En Égypte, même la chute des pierres est politique. Le Muqqatam Le Muqqatam à l'Est de la villequi domine la ville du Caire à l’Est, (photographié depuis mon balcon), et autour duquel gravitaient de génération en génération « les Fils de la la Medina » de Naguib Marfouz, s’est écroulé hier sur une partie du quartier Manshyet Nasr : un quartier qui ne devrait pas être là, peuplé de gens d’une pauvreté qui ne devrait pas exister. Mais voilà, où aller ?

Sans eau potable, sans écoulements des eaux, sans services publics, sans même une route pour y accéder, ils ont donc investi le pied de cet immense rocher dont les blocs de calcaire ont servi depuis des millénaires à construire tout ce que l’Egypte compte de monumental. Sur le haut de ce rocher, un autre quartier, légal celui-là. On y boit le thé et y fume la chicha, à la fraiche des soirs d’automne, tout en contemplant la ville. Il a été construit en oubliant toutefois de prévoir la récupération systématique de ses eaux usées qui se perdent dans les fissures du calcaire, gonflant l’argile des interstices, et provoquant régulièrement des chutes de pierre. Cette fois, ce sont des blocs de plus de 200 tonnes qui sont tombés.

Les autorités parlent de 20 ou 30 morts mais il est évident que ce chiffre sera largement dépassé. Un samedi matin de Ramadan, avant 9h du matin, alors que la rentrée égyptienne n’est pas commencée, les maisons sont pleines d’enfants et d’adultes qui dorment encore. On compte parfois 10 personnes par chambres, et entre 35 et 40 maisons ont été entièrement détruites…

A cette catastrophe s’en ajoute une autre : sans route d’accès, ce quartier est hors de portée des engins qui pourraient venir aider à déblayer et à retrouver des personnes sous les décombres.
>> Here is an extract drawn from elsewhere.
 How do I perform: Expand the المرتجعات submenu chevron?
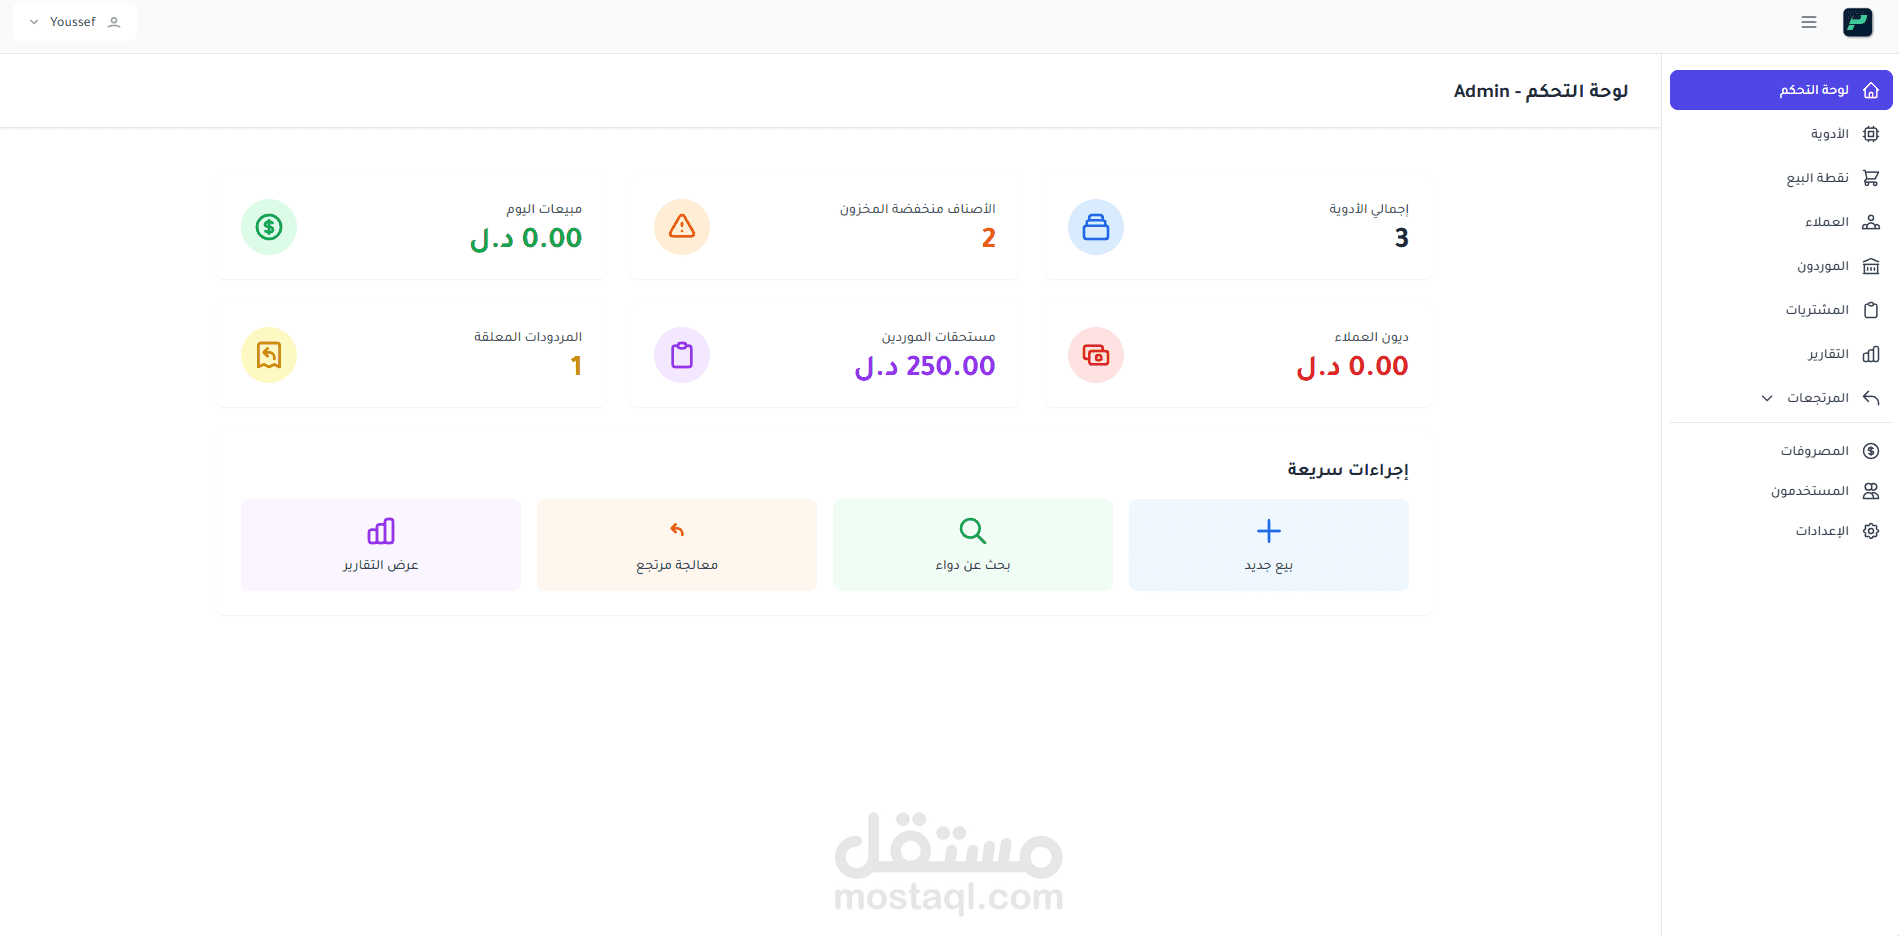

Sous la pression des habitants qui à mains nues ne parviennent pas à soulever les immenses blocs (voir ces photos du journal Al-Masry al-Yaoum), les autorités ont lancé dans l’urgence un plan B qui fait dans l’incroyable : une voie de chemin de fer a été démontée et une dizaine de maisons supplémentaires vont être démolies pour construire une voie d’accès…

On vérifie une fois de plus que gouverner c’est prévoir, anticiper, organiser la vie collective et que le libéralisme en matière de logement, d’urbanisation, de services publics, de santé, de sécurité…n’est pas l’avenir de l’homme.
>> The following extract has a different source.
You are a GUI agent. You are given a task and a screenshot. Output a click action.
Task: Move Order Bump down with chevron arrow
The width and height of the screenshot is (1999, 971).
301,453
Les habitations de Manshyet Nasr font partie de ce qu’on appelle ici l’habitat informel ; un habitat qui n’est pas toujours constitué de tôles et de murs en torchis – il peut même parfois être luxueux- mais qui se construit en dehors des plans de viabilisation officiels. La gestion de l’urbanisme a un tel retard que l’on estime à 40% de la population ceux qui vivraient dans ce type d’habitat. Parfois des quartiers entiers ont poussé comme au Nord de la ville à Shubra, sans eau potable, sans assainissement, sans ramassages d’ordures…Les conditions d’hygième y sont déplorables et appellent, elles aussi, une prise en charge des services publics. L’explosion qui remonte aux années 70 est directement liée à l’explosion démographique : au cours de la décennie 90 par exemple, la ville du Caire a doublé sa surface.
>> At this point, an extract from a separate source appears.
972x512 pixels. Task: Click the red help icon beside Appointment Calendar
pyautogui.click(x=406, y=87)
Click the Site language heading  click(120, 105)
Mais ce n’est pas le seul problème : il existe aussi de nombreux logements vides (10,5 millions selon une évaluation citée par S. Pommier*) en Égypte, notamment dans les luxueuses villes nouvelles qui se construisent en périphérie lointaine de la ville, ou dans les zones touristiques comme en bord de mer rouge (voir ici). Des habitations luxueuses qui ne trouvent pas acheteur, construites par des spéculateurs à la recherche de valeurs refuges. Pendant ce temps, la fourniture de logements « sociaux » est largement en deçà des besoins : l’état fournit environ 100 000 logements par an quand il en faudrait 750 000 pour absorber la croissance démographique. Les récentes hausses du fer à béton, du béton et des autres matériaux de construction ne vont pas arranger l’affaire. Sans compter celles du prix des transports qui rendent inenvisageable pour les plus pauvres un éloignement vers la périphérie de la ville.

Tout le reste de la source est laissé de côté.